The European parliament has urged the European Union to block Donald Trump's likely choice of ambassador to the EU. In an unprecedented move, the main political parties in the European parliament have described Ted Malloch, Trump's likely pick for the role as ambassador to the European Union, as hostile and malevolent. If Malloch is rejected by the EU, the move could precipitate a huge diplomatic row between the USA and the EU.

Malloch openly states he wants to bring down the EU

Ted Malloch, a successful businessman who vehemently supported Britain's departure from the European Union, has been interviewed by Donald Trump for the position and, given Trump's anti-EU sentiment, is likely to be appointed by the President of the United States.

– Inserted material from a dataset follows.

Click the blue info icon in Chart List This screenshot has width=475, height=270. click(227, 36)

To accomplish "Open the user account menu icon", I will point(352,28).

When Malloch was questioned by the BBC on the subject of the European Union, he stated: 'I have had a previous career in a diplomatic position where I was part of the team that helped bring down the soviet union. I think that there is another union that needs taming'.

'A history of denigrating statements'

In the same interview, Malloch confirmed Trump, who also supported Britain's departure from the EU was not a supporter of the EU, stating the President perceives it as 'supranational and undemocratic'. Manfred Weber and Guy Verhofstadt stated that Malloch possessed a 'malevolence towards the values that the European Union holds dear'. Verhofstadt and Weber, in a letter seen by the Guardian, state that Malloch has a history of making 'denigrating statements' about the EU.

If Malloch is appointed, he could undermine crucial transatlantic relations.

Similarly, a letter from Gianni Pittella, the leader of the Socialist and Democrats group, branded Malloch's statements as 'outrageously shocking'. Pittella continued: 'Malloch openly stated that he wishes to see the fall of the European Union by comparing it to the Soviet Union. We believe that ignoring Malloch's stance on the European Union would undermine our relationship with the USA and could be a precursor to the spread of populism in Europe'.